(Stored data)
____

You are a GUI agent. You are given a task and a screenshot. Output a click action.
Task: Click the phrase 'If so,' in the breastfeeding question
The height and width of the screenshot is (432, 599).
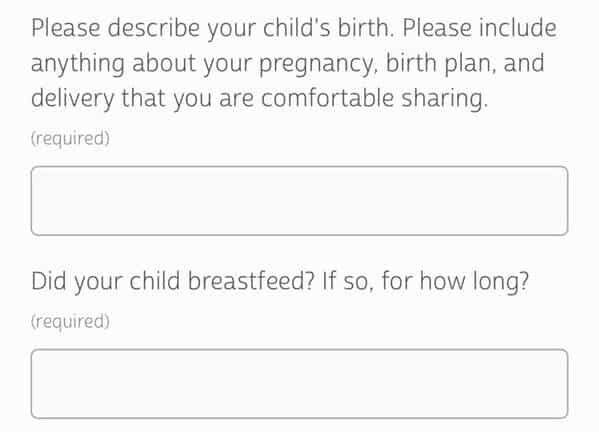coord(348,282)
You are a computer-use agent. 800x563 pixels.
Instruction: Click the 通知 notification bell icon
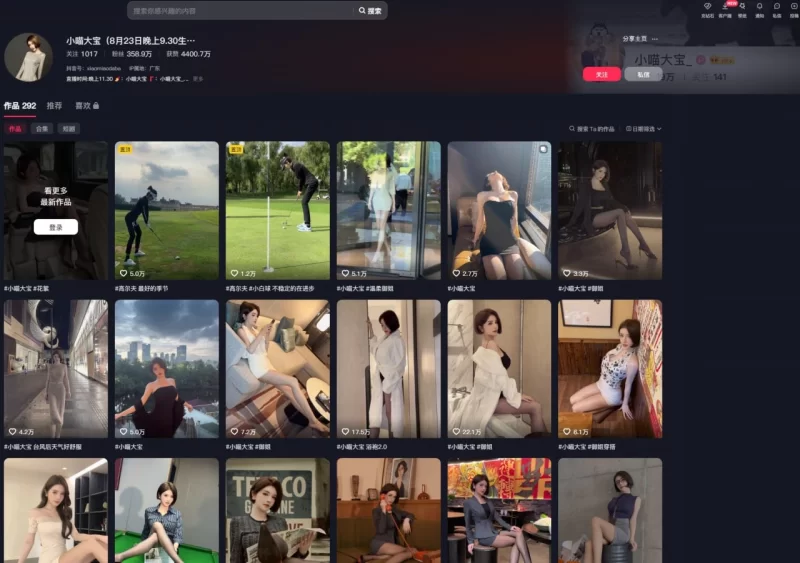(759, 8)
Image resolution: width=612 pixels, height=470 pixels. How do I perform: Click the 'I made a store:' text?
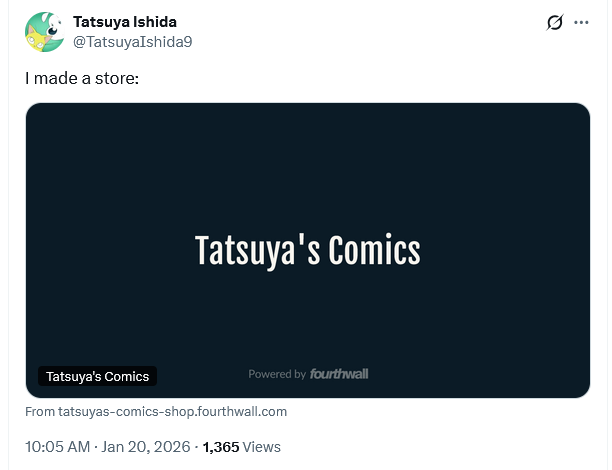[82, 78]
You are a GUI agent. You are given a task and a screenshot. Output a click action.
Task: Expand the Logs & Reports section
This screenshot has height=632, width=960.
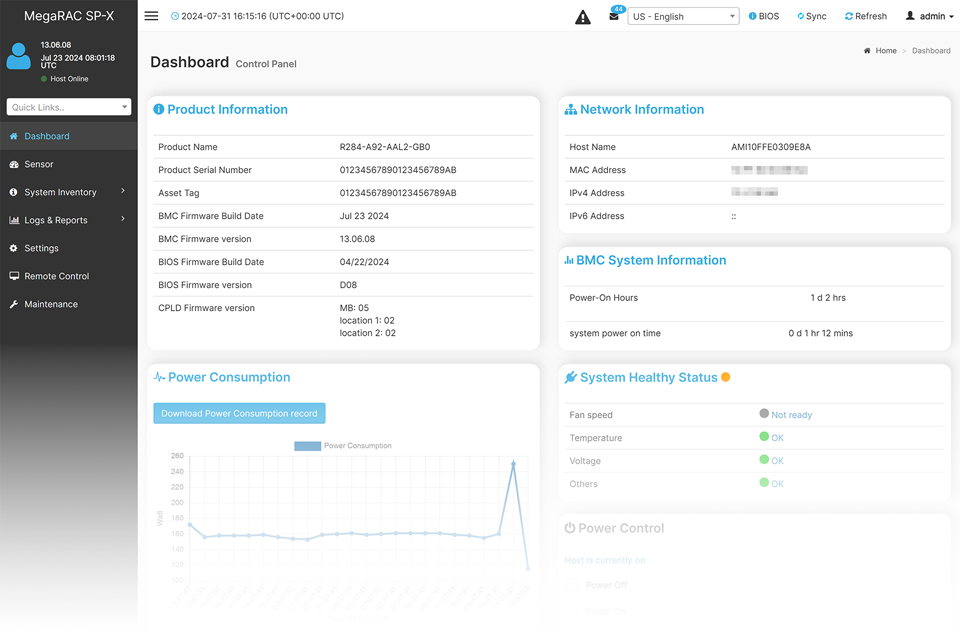pyautogui.click(x=58, y=219)
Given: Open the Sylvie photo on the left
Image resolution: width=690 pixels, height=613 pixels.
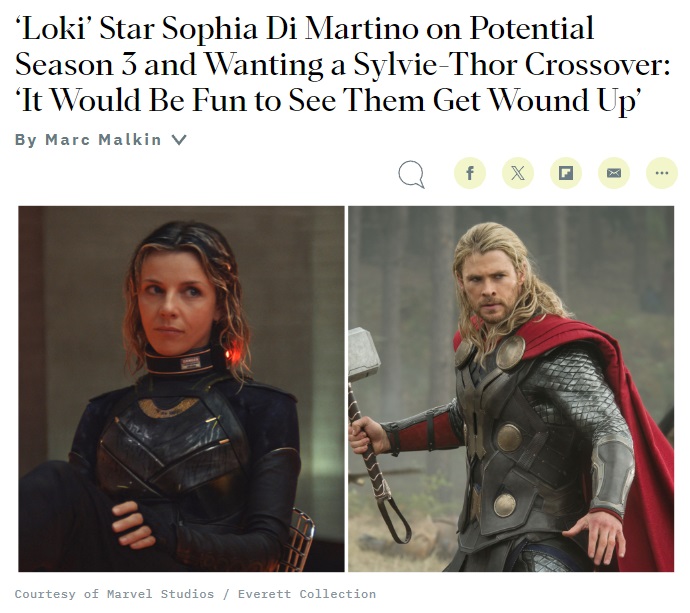Looking at the screenshot, I should click(181, 389).
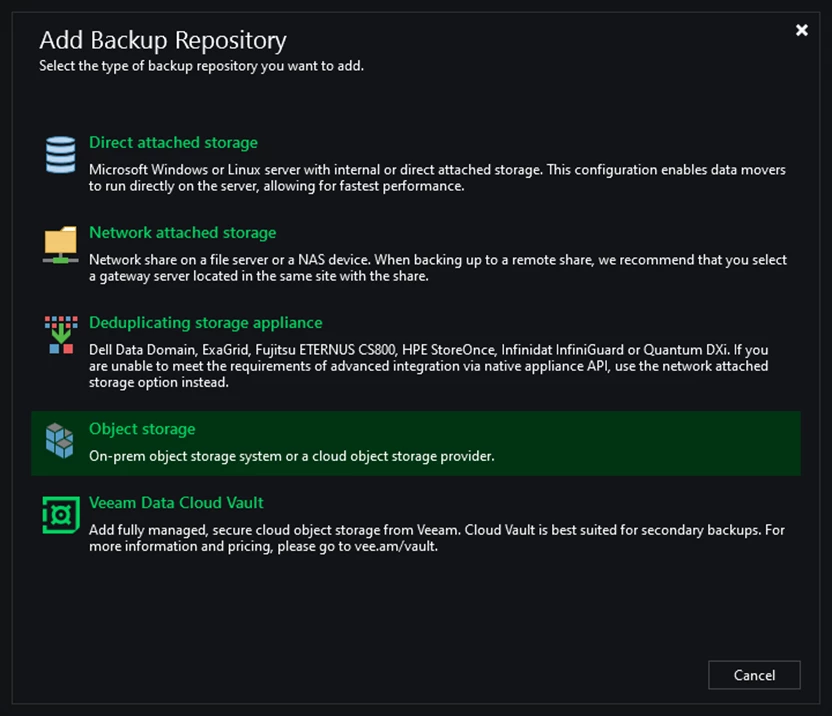This screenshot has height=716, width=832.
Task: Pick the Object storage heading link
Action: pyautogui.click(x=142, y=429)
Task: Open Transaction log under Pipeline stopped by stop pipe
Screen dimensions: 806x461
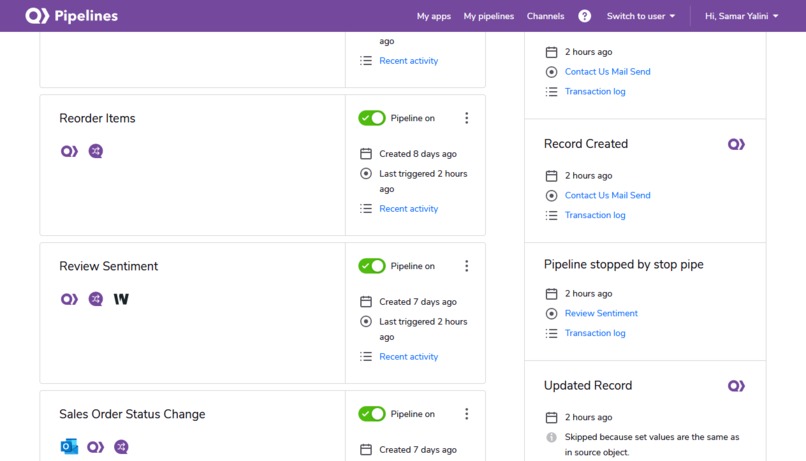Action: click(x=595, y=333)
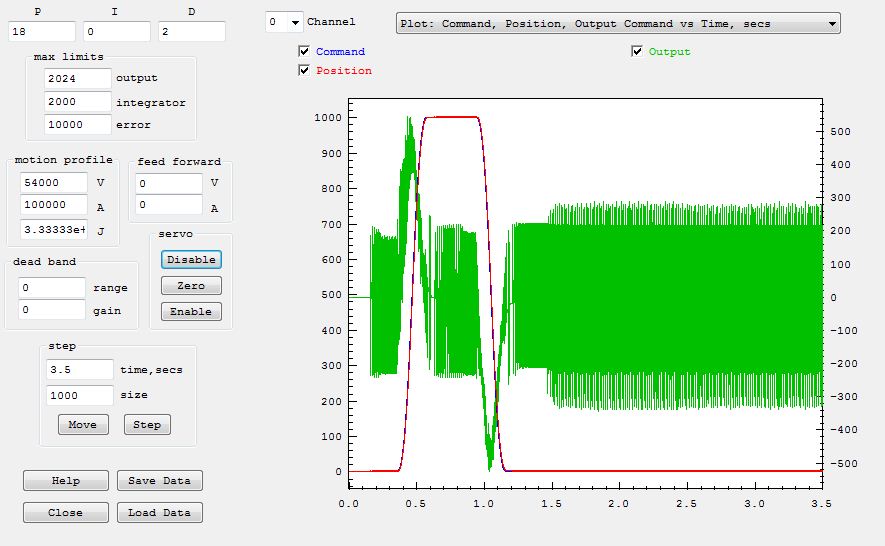
Task: Click the servo Disable button
Action: click(191, 259)
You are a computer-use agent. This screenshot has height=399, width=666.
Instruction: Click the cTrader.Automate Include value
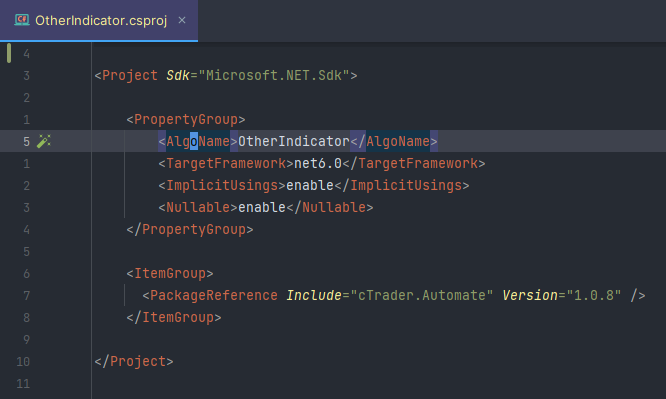coord(422,295)
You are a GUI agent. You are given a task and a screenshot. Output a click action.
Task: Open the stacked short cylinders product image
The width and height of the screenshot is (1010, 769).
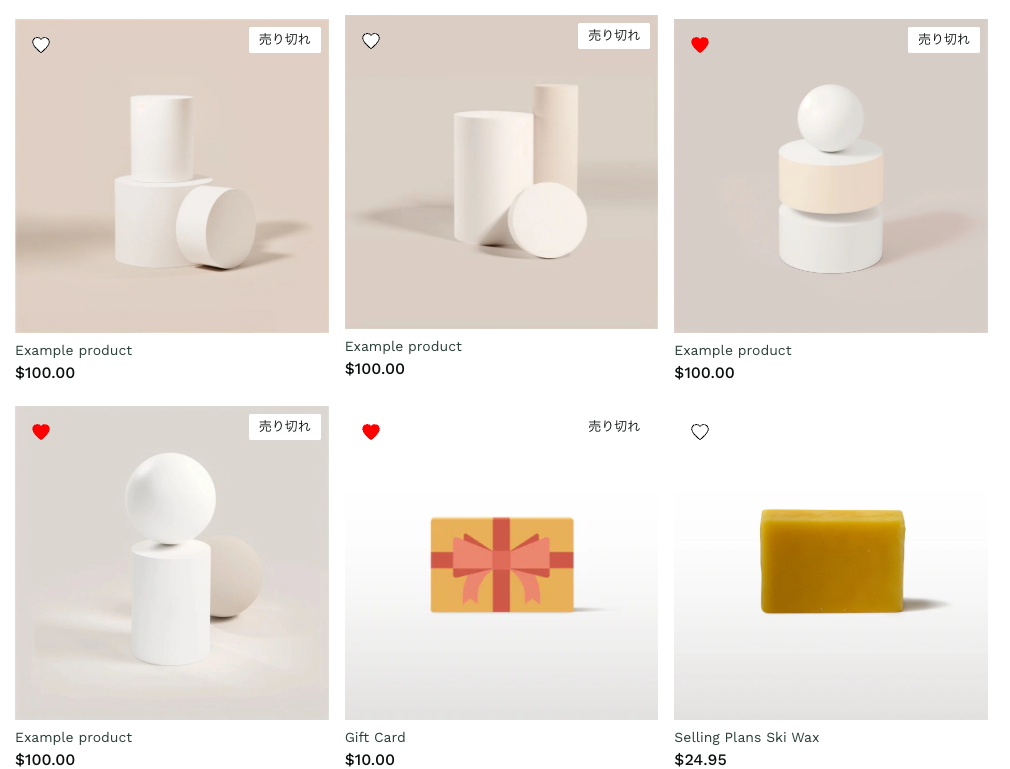(172, 190)
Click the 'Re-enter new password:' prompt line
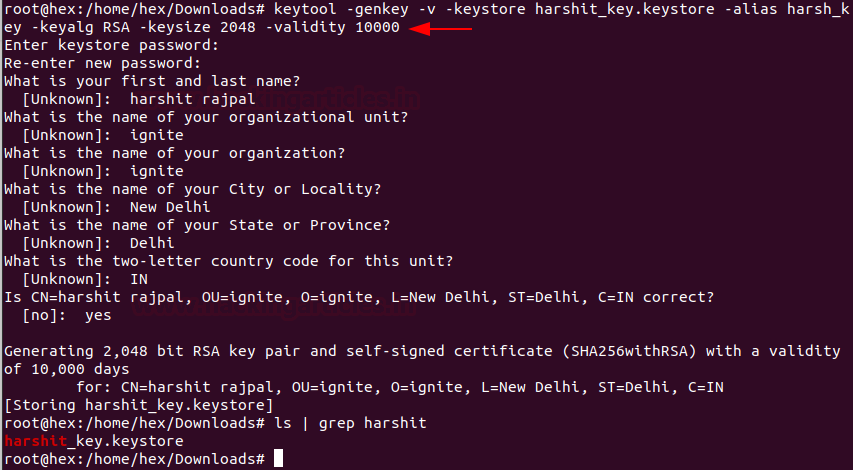 [x=103, y=63]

____

[Exercise goal]: Working down from the line with "Given: Open the Sylvie photo on the left", copy each line exactly until the last line of the entries, which is also included. Omit the pictures.

[Solution]:
Given: Open the Sylvie photo on the left
Image resolution: width=690 pixels, height=613 pixels.
Looking at the screenshot, I should click(181, 389).
This screenshot has height=716, width=832.
Task: Pick the Object storage heading link
Action: pyautogui.click(x=142, y=429)
Task: Open Transaction log under Pipeline stopped by stop pipe
Screen dimensions: 806x461
Action: click(x=595, y=333)
Task: Click the servo Disable button
Action: click(191, 259)
You are a computer-use agent. This screenshot has height=399, width=666.
Instruction: Click the cTrader.Automate Include value
coord(422,295)
You are a GUI agent. You are given a task and a screenshot. Output a click action.
Task: Open the stacked short cylinders product image
The width and height of the screenshot is (1010, 769).
(172, 190)
Click the 'Re-enter new password:' prompt line
 [x=103, y=63]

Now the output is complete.